TPH to dispose of loss making Puzey & Payne

TRACTIVE Power Holdings (TPH) is set to dispose of its loss-making motoring subsidiary Puzey & Payne as the group seeks to streamline its operations following the acquisition of a majority stake in TPH by agricultural implements manufacturer Zimplow.

Report by Staff Writer

TPH early this week issued a cautionary statement, saying it was involved in negotiations which might have a material impact on the company’s share price.

Well-placed sources told businessdigest the cautionary points to the disposal of the unit, which has been constantly making losses since dollarisation.

Puzey & Payne is a motor vehicle, spares and Perkins generators dealer in addition to servicing motor vehicles.
Puzey & Payne is one of the holders of the Peugeot dealership in Zimbabwe.

Like most direct importers of brand new cars in the country, Puzey & Payne has been struggling to compete with grey imports which are much cheaper, with small second-hand family sedans averaging about US$6 000. Brand new cars like the Peugeot 508 have a US$40 000 price tag.

Puzey & Payne recently launched the Peugeot 508 locally, with the expectation that this passenger model would turn around its fortunes.

Last year, the group said Puzey & Payne sales had grown, mainly on the back of Toyota vehicles, following the acquisition by the unit of the Mutare Toyota franchise.

Recently, Zimplow acquired 57,21% of Tractive from the Reserve Bank of Zimbabwe’s Finance Trust of Zimbabwe.

Zimplow said the investment offered the group potential to increase revenue and reduce costs through exploitation of regional cross-selling opportunities, enhancing economies of scale, technology and product sharing.

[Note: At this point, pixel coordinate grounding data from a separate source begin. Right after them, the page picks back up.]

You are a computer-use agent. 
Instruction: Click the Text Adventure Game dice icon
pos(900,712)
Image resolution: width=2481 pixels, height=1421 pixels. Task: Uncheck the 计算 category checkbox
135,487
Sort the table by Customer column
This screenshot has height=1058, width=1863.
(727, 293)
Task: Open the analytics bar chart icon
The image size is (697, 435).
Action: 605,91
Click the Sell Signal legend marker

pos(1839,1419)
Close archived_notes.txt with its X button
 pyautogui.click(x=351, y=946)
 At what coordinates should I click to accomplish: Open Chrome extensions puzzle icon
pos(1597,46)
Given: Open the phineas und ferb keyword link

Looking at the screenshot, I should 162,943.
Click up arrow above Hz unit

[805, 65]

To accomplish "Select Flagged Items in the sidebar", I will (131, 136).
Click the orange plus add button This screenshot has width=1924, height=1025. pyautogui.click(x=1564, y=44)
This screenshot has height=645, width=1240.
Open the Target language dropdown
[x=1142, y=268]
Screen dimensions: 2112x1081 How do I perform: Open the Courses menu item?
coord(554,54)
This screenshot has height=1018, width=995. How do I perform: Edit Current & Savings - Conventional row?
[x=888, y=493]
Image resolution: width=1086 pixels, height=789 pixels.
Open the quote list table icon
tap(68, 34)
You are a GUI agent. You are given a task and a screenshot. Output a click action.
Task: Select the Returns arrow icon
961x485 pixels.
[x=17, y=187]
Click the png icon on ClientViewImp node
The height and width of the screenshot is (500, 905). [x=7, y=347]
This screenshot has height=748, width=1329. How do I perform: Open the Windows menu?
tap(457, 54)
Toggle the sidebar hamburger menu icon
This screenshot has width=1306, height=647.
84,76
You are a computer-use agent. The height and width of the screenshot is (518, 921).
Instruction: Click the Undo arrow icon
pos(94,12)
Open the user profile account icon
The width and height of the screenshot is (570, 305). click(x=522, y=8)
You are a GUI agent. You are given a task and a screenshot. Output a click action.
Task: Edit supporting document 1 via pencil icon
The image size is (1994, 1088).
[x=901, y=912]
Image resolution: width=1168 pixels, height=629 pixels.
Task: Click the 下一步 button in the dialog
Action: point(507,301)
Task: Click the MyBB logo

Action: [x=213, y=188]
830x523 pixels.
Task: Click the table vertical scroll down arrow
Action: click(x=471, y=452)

Analysts say the disposal of Puzey & Payne was imminent as the passenger vehicle business was not aligned to what Zimplow does, but the rest of the business units such as Farmec, which specialises in agricultural equipment and Barzem, specialising in mining and construction machinery, fit in with the manufacture of agricultural implements, bolts and screws.

At its last annual general meeting, TPH said revenue in the first quarter of the just-ended financial year was up 22%.

Sub unit Barzem performed particularly well, with volume sales of machines and equipment up 350% quarter on quarter. Other units Farmec and Northmec contributed positively to group profits, whilst Puzey and Payne recorded a loss.

Group profit after tax recorded for the period was US$397 000. Chief Executive Charles Nyambuya said projected 2012 growth in mining and agriculture would drive volumes in Barzem, Farmec and Northmec going forward.

Tractive, currently in a closed period pending the release of its August finals, last year said it was targeting a 30% growth in its top line this financial year.

In the six months to February 28, the group reported earnings of 0,39 US cents per share, from net income of US$908 134, which was 56% below the comparable period in 2011.
Revenue for the group amounted to US$21,92 million, which was 16% above US$18,93 million the group reported last year.

The operating environment has been harsh on engineering and other capital-intensive industries due to lack of capital, suppressed infrastructural development, low disposable incomes and high financing costs.

Despite surging profits, the performance was subdued by the 20% growth in operating costs.

Analysts expect Tractive will continue to deliver solid results in the tough operating environment owing to its leading position in the markets. The most optimistic of forecasts are projecting revenue upwards of US$50 million, earnings of US$6 million and earnings per share of 1,2 US cents.

TPH is currently trading at 11 US cents per share, with a year to date gain of 10%.